BEGIN DATA FOR THE TASK

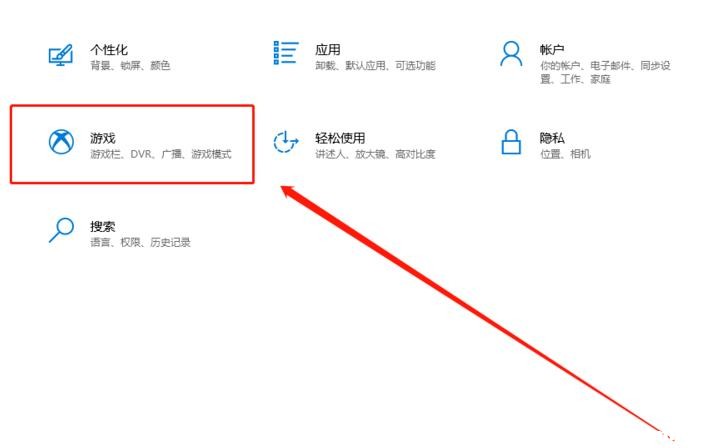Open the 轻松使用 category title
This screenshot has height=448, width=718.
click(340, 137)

END DATA FOR THE TASK
BEGIN DATA FOR THE TASK

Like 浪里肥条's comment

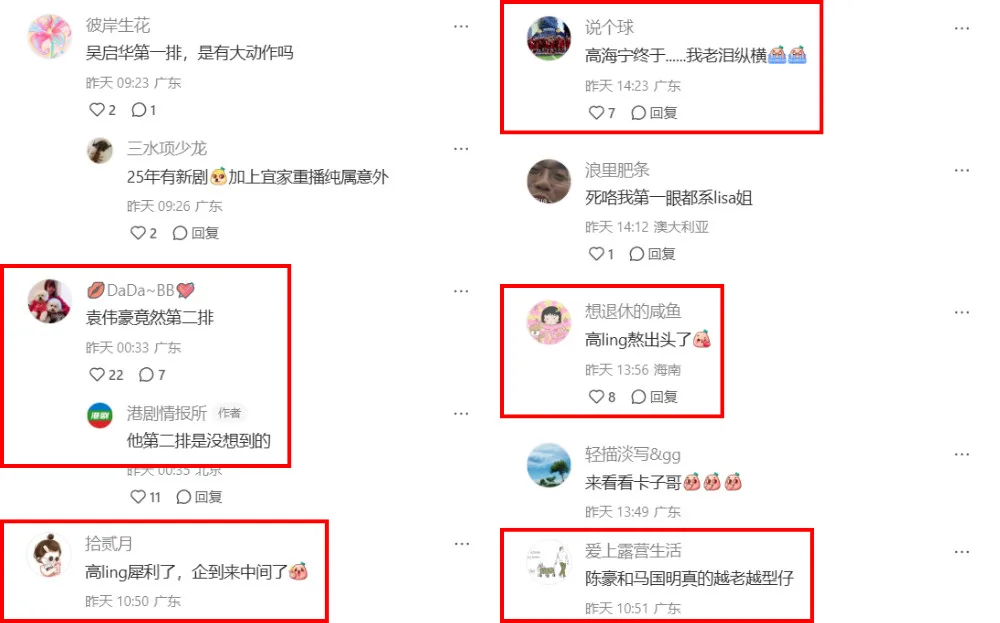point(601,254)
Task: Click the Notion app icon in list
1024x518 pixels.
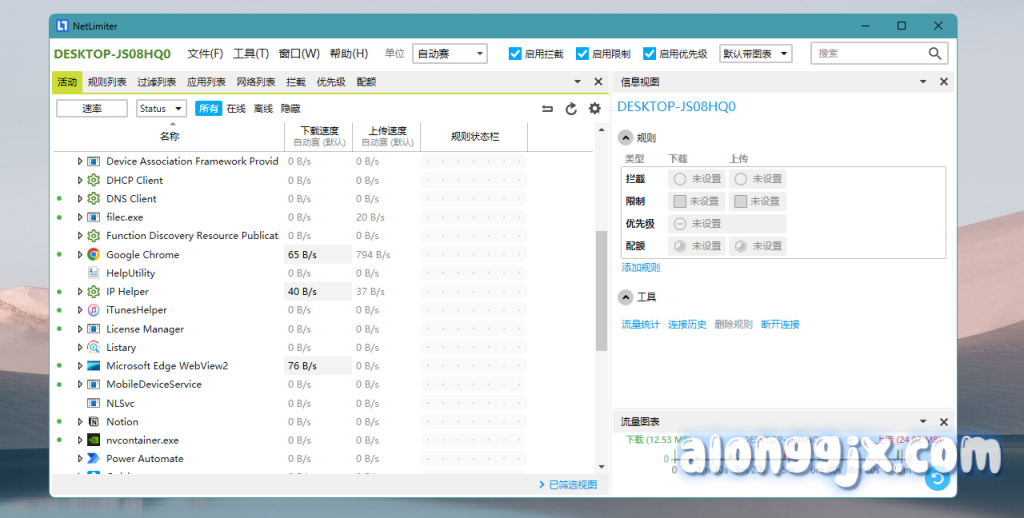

END DATA FOR THE TASK
BEGIN DATA FOR THE TASK

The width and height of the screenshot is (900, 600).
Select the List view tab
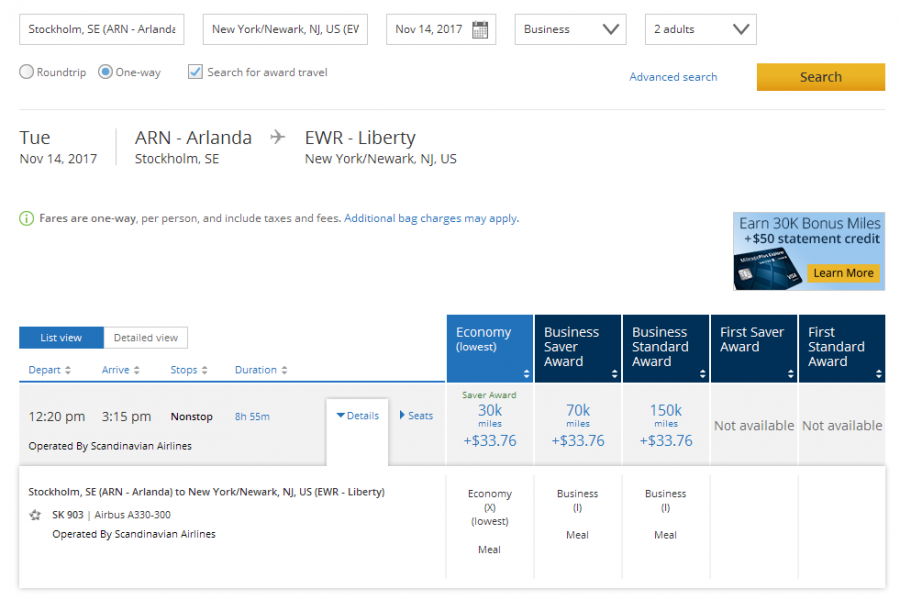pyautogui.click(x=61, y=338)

END DATA FOR THE TASK

→ **AIM OF THE TASK**
Beginning with the line above that contains "Like 浪里肥条's comment" and ending with the line that contains "1024x518 pixels.", quote each line exactly, keeping out the pictures.

→ **THE ANSWER**
Like 浪里肥条's comment

point(601,254)
Task: Click the Notion app icon in list
1024x518 pixels.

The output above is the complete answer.